## TASK DESCRIPTION
Wherever a line of the listing holds the string "header", copy that line.

┄┄┄┄┄┄

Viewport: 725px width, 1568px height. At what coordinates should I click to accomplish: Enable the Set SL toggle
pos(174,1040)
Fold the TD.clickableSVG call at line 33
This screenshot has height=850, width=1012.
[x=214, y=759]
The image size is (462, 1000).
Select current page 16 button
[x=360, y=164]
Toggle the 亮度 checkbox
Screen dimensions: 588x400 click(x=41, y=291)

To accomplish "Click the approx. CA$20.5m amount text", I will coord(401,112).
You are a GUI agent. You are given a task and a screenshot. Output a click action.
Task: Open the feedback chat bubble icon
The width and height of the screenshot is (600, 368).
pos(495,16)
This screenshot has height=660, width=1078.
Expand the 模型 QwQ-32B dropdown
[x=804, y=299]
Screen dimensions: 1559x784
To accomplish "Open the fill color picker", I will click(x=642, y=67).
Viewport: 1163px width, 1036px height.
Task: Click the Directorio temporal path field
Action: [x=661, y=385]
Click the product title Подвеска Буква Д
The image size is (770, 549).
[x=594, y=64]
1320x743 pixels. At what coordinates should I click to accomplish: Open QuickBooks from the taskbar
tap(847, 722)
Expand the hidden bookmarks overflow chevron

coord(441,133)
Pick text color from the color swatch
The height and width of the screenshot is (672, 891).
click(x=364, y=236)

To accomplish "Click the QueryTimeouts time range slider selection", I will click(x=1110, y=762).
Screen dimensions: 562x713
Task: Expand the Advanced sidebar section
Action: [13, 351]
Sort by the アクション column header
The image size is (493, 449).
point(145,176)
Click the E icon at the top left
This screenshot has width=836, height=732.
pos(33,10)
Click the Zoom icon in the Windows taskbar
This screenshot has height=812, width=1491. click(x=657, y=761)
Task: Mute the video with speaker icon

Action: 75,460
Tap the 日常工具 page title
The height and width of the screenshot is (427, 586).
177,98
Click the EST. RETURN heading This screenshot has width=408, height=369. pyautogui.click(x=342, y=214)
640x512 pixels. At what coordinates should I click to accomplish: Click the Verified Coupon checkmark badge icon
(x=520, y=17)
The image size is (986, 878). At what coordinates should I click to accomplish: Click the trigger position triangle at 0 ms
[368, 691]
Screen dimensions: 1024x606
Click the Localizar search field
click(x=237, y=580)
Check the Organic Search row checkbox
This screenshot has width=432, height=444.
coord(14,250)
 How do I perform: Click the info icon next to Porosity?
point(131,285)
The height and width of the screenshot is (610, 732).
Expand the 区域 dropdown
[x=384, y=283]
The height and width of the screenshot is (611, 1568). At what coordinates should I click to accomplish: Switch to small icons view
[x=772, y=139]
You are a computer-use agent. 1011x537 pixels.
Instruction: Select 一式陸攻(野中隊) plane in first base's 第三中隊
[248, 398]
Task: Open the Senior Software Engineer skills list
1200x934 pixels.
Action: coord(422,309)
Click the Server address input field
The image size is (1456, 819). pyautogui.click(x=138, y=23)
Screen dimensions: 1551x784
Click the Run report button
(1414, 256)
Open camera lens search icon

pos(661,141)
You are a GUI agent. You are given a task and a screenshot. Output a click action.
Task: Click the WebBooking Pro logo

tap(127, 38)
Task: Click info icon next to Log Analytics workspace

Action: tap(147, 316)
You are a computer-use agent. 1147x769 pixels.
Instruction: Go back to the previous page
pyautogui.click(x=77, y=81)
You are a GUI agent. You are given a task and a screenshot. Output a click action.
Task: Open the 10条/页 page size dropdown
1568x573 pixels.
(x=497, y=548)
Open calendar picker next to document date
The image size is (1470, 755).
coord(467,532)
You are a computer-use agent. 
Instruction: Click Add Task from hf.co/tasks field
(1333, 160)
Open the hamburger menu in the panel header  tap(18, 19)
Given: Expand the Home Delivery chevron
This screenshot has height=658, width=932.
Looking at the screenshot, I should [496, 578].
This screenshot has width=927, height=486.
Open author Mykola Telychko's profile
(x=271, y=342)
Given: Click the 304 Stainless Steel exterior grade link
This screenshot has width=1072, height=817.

┄┄┄┄┄┄

## EXPECTED ANSWER
Sort by the アクション column header
Open the hamburger menu in the panel header  tap(18, 19)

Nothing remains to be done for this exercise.